> _Extrait du texte_:
Dans le prolongement du rapport Cytermann et des travaux de l’ADEME, le Rapport Villani (5) identifie la Mutualisation des Données Sectorielles comme le véritable enjeu d’un second acte international de la bataille de l’Intelligence Artificielle, sur lequel la France et l’Europe peuvent se différencier, après un premier acte sur les données personnelles notamment perdu au profit des grandes plateformes. Simultanément, l’Etat français lance un double Appel à Manifestation d’Intérêt « Mutualisation des données sectorielles et Intelligence artificielle » l’une en direction de l’Administration Publique l’autre des Entreprises. La numérisation des filières professionnelles et des métiers nécessite aujourd’hui d’articuler harmonieusement les gisements de données aux compétences humaines, elles-mêmes devenues progressivement expertes dans l’utilisation de la donnée à échelle intermédiaire. Cette articulation des savoirs algorithmiques et des savoirs humains implique des médiations en terme d’explicabilité et d’acceptabilité de ces nouveaux régimes de savoirs algorithmiques. Ces médiations auront un impact direct sur la fiabilité du cycle de vie d’un système d’Intelligence Artificielle (6), notamment au niveau des acteurs qui participent, mais aussi au niveau de la co-constitution, dans une logique multi-acteur, des jeux de données afin d’alimenter les méthodes d’apprentissage. Cette co-constitution est également nécessaire à évaluer les algorithmes d’Intelligence Artificielle en terme de performance, de contrôle de conformité de fonctionnement en regard de leur finalité, mais aussi de sécurité. Il est à noter que des algorithmes d’intelligence artificielle entrainés à partir d’un jeu de données hautement qualifié par co-constitution multi-acteur dans un contexte territorial donné afin de répondre à une finalité identifiée, seront difficilement exportables dans d’autres territoires. Les référentiels de scénario étant déterminés par les contextes, géographiques, climatiques, biologiques, historiques, culturels, socio-économiques, politiques, constituent autant de variables qui rendent complexe l’anticipation de tous les scénarios par un seul opérateur de système technique.

> _Exercices à faire_:
A - Répondez à ces questions sur l'extrait :
(i) Quel enjeu le Rapport Villani identifie-t-il pour un second acte international de la bataille de l'Intelligence Artificielle ?
(ii) À qui s'adressent les deux volets du double Appel à Manifestation d'Intérêt lancé par l'État français ?
(iii) Sur quels plans la co-constitution des jeux de données doit-elle permettre d'évaluer les algorithmes d'Intelligence Artificielle ?
B - Dans l'extrait, relevez tous les types de contextes qui déterminent les référentiels de scénario.
Les enregistrements constituent un matériau distinct de l'extrait.

> _Matériau présenté_:

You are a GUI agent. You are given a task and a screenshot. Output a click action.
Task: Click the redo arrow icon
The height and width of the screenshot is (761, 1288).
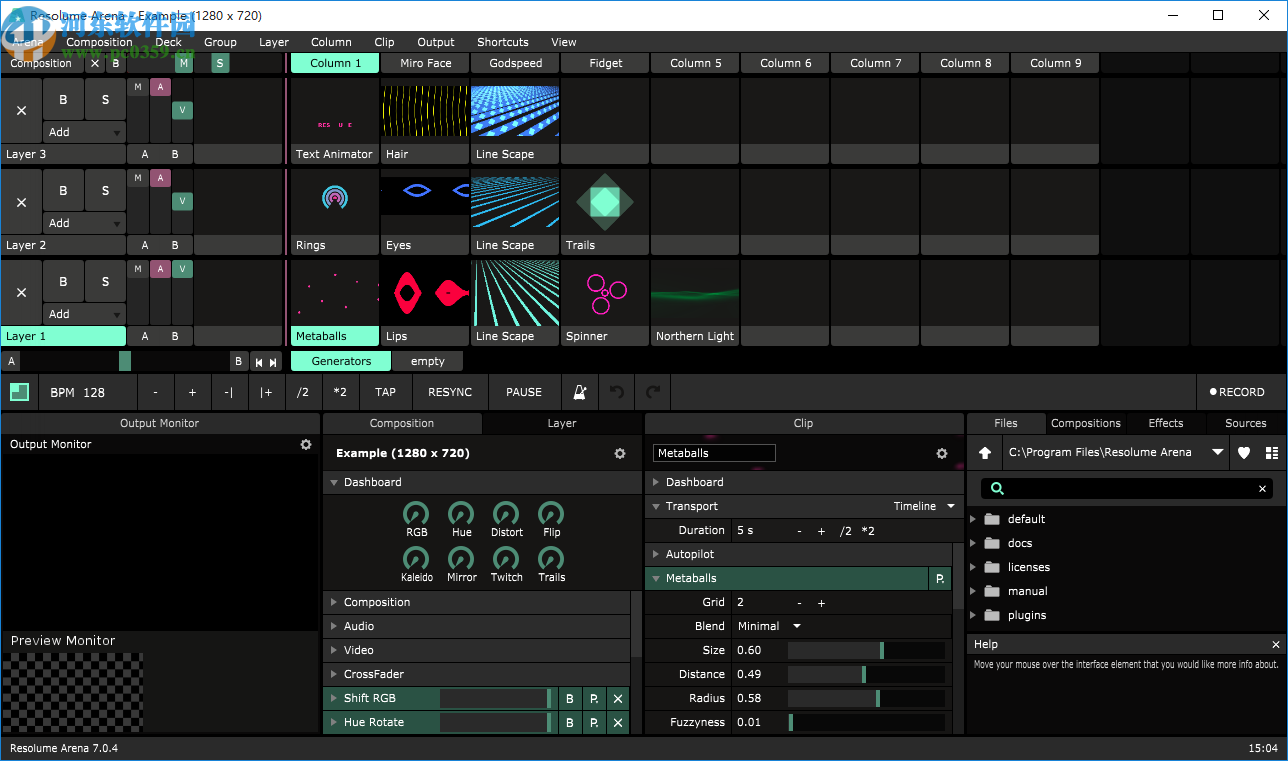tap(653, 392)
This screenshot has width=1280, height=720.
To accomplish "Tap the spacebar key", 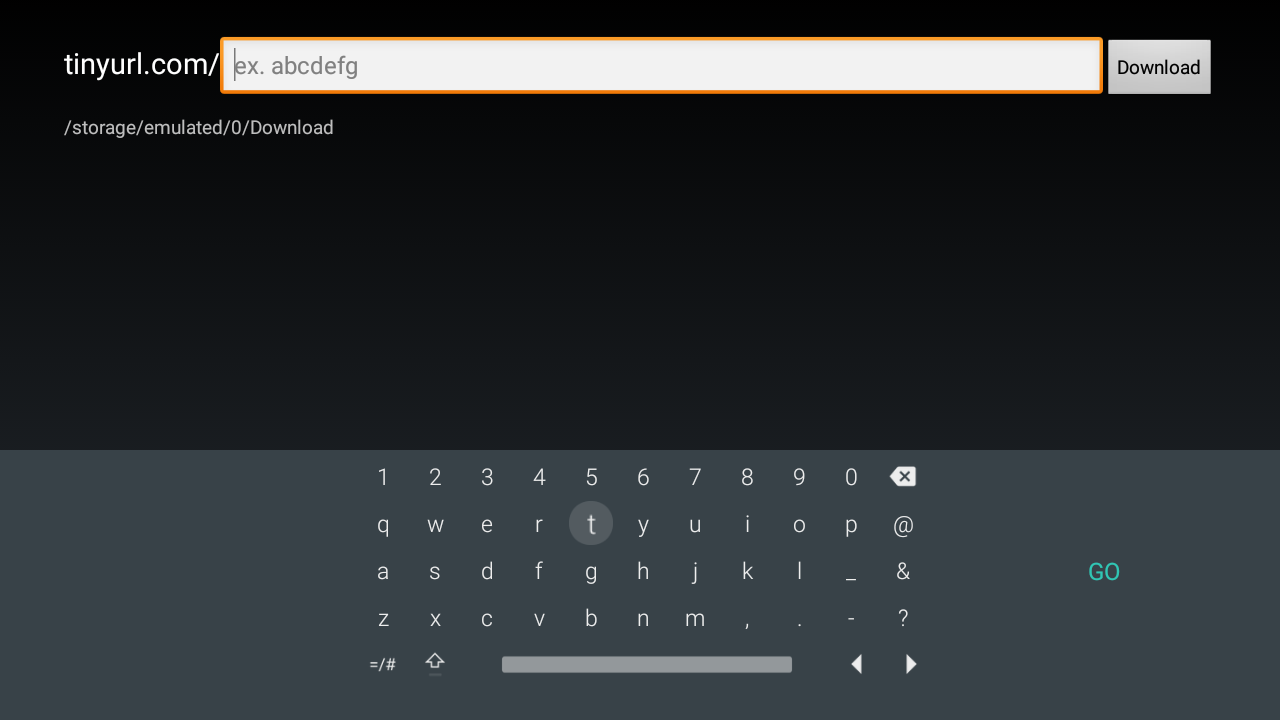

> _Réponses par exercice_:
A -
(i) La Mutualisation des Données Sectorielles.
(ii) L'un à l'Administration Publique, l'autre aux Entreprises.
(iii) La performance, le contrôle de conformité de fonctionnement au regard de leur finalité, et la sécurité.

B - Géographiques, climatiques, biologiques, historiques, culturels, socio-économiques, politiques.